→ Document extract
The recent development of spatial transcriptomics (ST) biotechnologies, such as CosMx and Xenium machines released in December 2022, has shown great potential for the improvement of cancer diagnosis and treatment; see [1] and the review article [2]. The CosMx machine, i.e., CosMx Spatial Molecular Imager, produces data consisting of images of tissues and cells, as well as gene expression at the single-cell level with detailed spatial location information which can be processed into single-cell ST data $(C,x,y)$ with C as cell type and $(x,y)$ as its spatial location [1]. The earlier generation of, or something similar to, single-cell ST data, such as CODEX [3], Visium [4], GeoMx (started in 2019; see [5]), etc., does not offer the same data information as CosMx. For instance, CODEX only focuses on protein markers, which gives data with many fewer analytes than ST data produced by the CosMx machine, though also can be processed into the same data form $(C,x,y)$; see [6,7], etc. Visium and GeoMx data provide the average information of many cells in a given area, but not at the single-cell level; see the review papers [6,8,9,10], among others.

→ Goal of the exercise
According to the spatial transcriptomics passage, when were the CosMx and Xenium machines released?

→ Provided records
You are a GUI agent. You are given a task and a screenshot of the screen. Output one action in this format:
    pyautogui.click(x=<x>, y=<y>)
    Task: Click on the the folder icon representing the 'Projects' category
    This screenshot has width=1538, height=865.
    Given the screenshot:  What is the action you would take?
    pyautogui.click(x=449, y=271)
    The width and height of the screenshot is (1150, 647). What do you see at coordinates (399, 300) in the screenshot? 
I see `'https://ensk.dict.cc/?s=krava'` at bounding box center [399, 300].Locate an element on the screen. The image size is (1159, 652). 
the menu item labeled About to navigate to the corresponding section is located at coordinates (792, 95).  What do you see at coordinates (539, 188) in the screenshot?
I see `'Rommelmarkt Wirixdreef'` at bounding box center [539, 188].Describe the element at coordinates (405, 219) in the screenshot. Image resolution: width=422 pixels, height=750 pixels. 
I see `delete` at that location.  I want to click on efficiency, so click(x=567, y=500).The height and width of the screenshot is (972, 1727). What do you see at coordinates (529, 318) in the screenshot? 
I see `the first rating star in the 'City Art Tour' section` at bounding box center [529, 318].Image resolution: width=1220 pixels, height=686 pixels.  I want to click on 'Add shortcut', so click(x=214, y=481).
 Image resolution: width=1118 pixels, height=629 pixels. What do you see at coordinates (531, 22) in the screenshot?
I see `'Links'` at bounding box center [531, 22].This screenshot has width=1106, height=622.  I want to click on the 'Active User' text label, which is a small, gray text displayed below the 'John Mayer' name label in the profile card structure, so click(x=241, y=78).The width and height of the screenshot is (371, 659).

→ Exercise output
December 2022